As noções gramaticais apresentadas neste capítulo referem-se à gramática formal, entendida como o conjunto de regras fixado a partir do padrão culto de linguagem. Optou-se, assim, pelo emprego de certos conceitos da Gramática dita tradicional (ou normativa). A aplicação de conceitos da Gramática gerativa implicaria, forçosamente, em discussão de teoria lingüística, o que não parece apropriado em um Manual que tem óbvia finalidade prática.

Sublinhemos, no entanto, que a Gramática tradicional, ou mesmo toda teoria gramatical, são sempre secundárias em relação à gramática natural, ao saber intuitivo que confere competência lingüística a todo falante nativo. Não há gramática que esgote o repertório de possibilidades de uma língua, e raras são as que contemplam as regularidades do idioma.

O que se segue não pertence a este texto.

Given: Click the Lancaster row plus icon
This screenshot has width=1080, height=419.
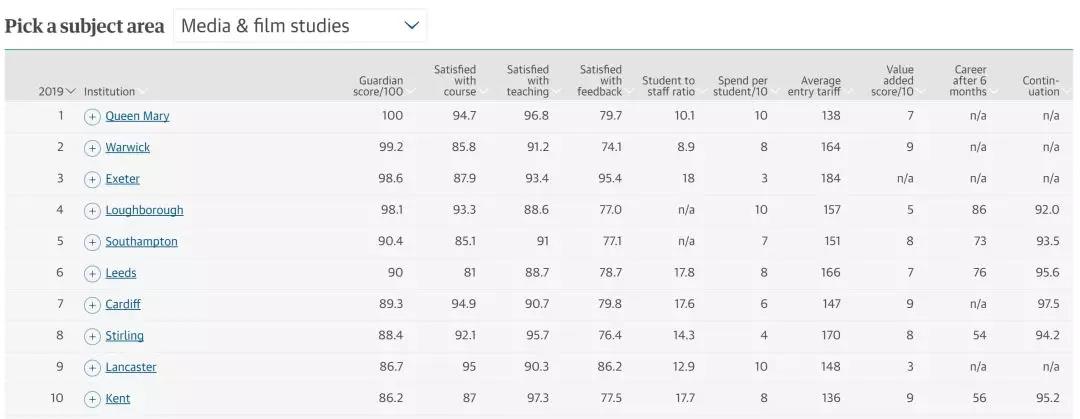Looking at the screenshot, I should click(x=92, y=367).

Saliente-se, por fim, que o mero conhecimento das regras gramaticais não é suficiente para que se escreva bem. No entanto, o domínio da correção ortográfica, do vocabulário e da maneira de estruturar as frases certamente contribui para uma melhor redação. Tenha sempre presente que só se aprende ou se melhora a escrita escrevendo.

Cada uma das três seções seguintes apresenta uma breve exposição do assunto tratado, acompanhada dos exemplos correspondentes. Consulte-as sempre que tiver alguma dúvida. Se não for possível resolver sua dificuldade, recorra ao dicionário ou a obra específica.